For those of you who don’t know me, the first thing you must know is that I am reluctant to grow older, resisting it every step of the way. Since I can’t actually grow younger like Benjamin Button, I have decided to fake it. And that, in and of itself, is hard work.
There’s the twice daily face cleansing and moisturizing ritual. There’s the parafin hand treatments and nightly lubricating of feet. And there’s the denying oneself of some of the most exquisite pleasures in life, the things that help you through the rough times, the delights that make getting up in the morning worthwhile: cream and bacon!
Having made my decision to fake being young, I had a consultation with a personal trainer. I went to the appointment with a handful of questions, the most important being:
- “Is it possible to keep cream and bacon in my diet and still attain a figure like Jennifer Aniston?” and
- “Can Ashley Judd play me in the movie of my life without first having to binge for months on cheesecake?”
Armed with my delusional questions, I headed to the gym. Let me tell you, these “fitness centers” have masterful marketing, but the staging within the facility is pure genius:
Staging Strategy #1: At the front desk are the cute, shapely young women. Young women that all women want to look like and all men want to be with. They are slender, perky, and very pretty greeters.

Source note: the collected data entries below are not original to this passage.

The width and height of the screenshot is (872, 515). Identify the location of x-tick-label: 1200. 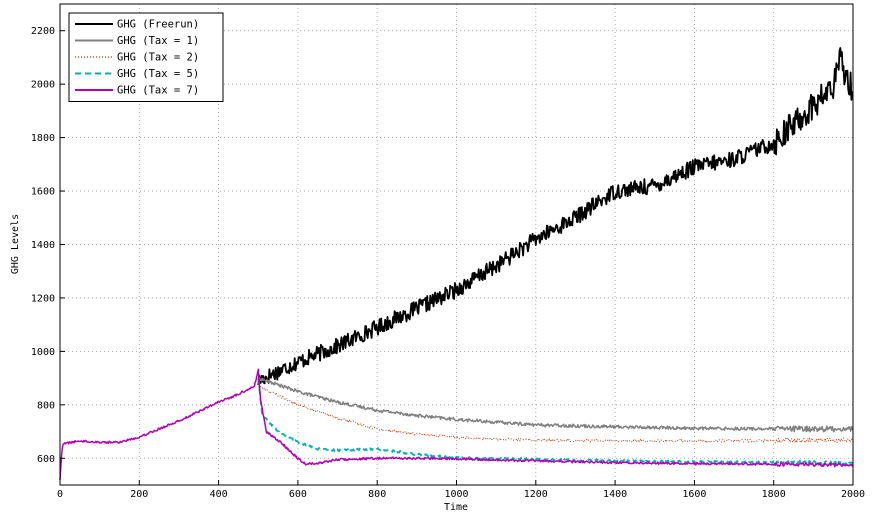
(536, 494).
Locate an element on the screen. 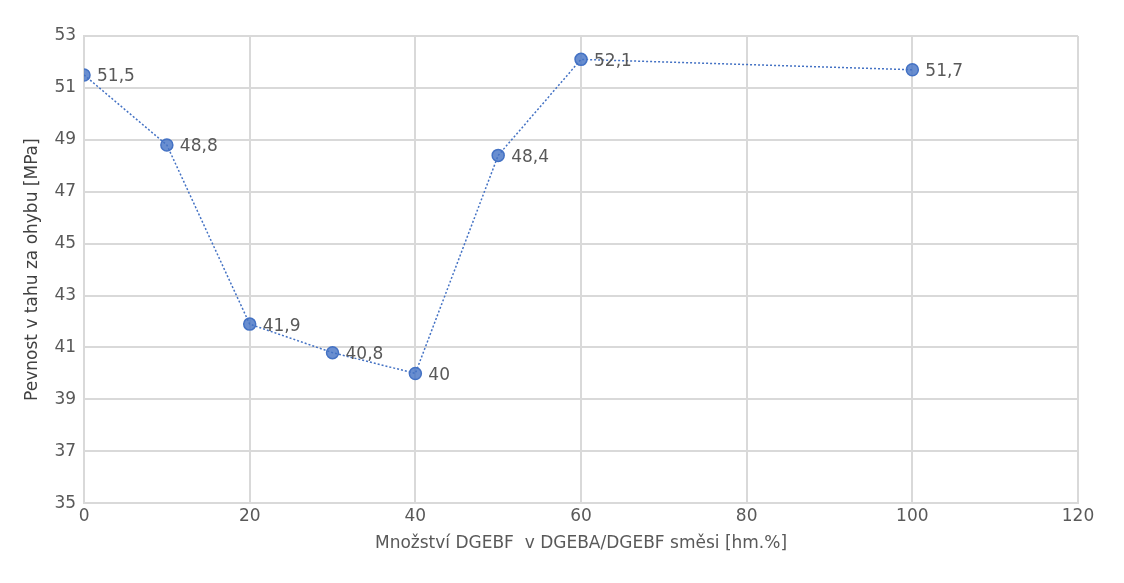  y-tick-label: 43 is located at coordinates (66, 294).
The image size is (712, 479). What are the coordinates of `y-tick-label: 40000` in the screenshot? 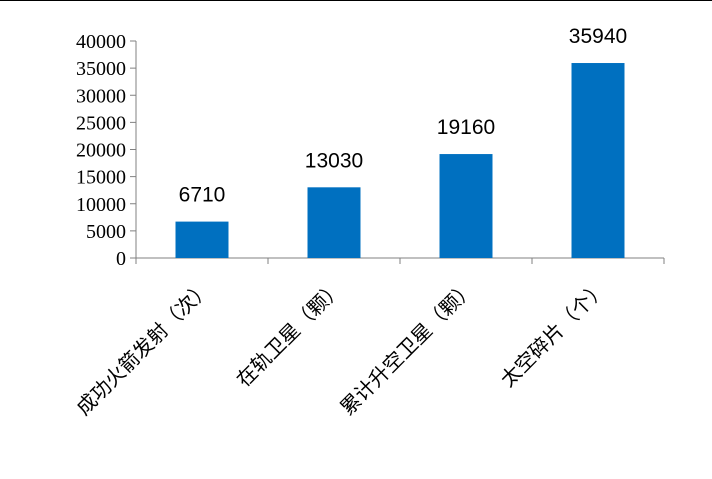 It's located at (101, 42).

Staging Strategy #2: The trainers are muscular, handsome, young men. Young men that all men want to look like (or beat down) and women want to be with. They are tall and fit, of course; and they smell of cream soda. Mmm . . . cream. At least my personal trainer did.
To add to his mystique, my personal trainer goes by only initials: A.J. I’m guessing he’s Andre or Aubrey or Alexander–some name that is uncommon and masculine. He walked me through several exercises. Curiously, they all involved me needing to lean on his biceps for support, or hold his hands for leverage, and look into his big brown eyes to stay focused. I could have danced, uh . . . I mean “exercised” all night. And he marked me as a “10” on his consultation sheet–that is the highest rating possible . . . for “motivation to lose those pounds of ugly, bulging fat.”
We never actually got to my questions. I left expecting never to see A.J. again. I was under the impression he was a fictional super-hero that never leaves the holy grounds of the fitness center. He was a chiseled masterpiece come to life who would dissolve if he stepped outside the gym. I had finally figured out his name–Adonis.
I did see him again. And he saw me. I was shoving a powdered sugar donette into my mouth in the parking lot of 7-Eleven. I’m pretty sure he changed my rating after that.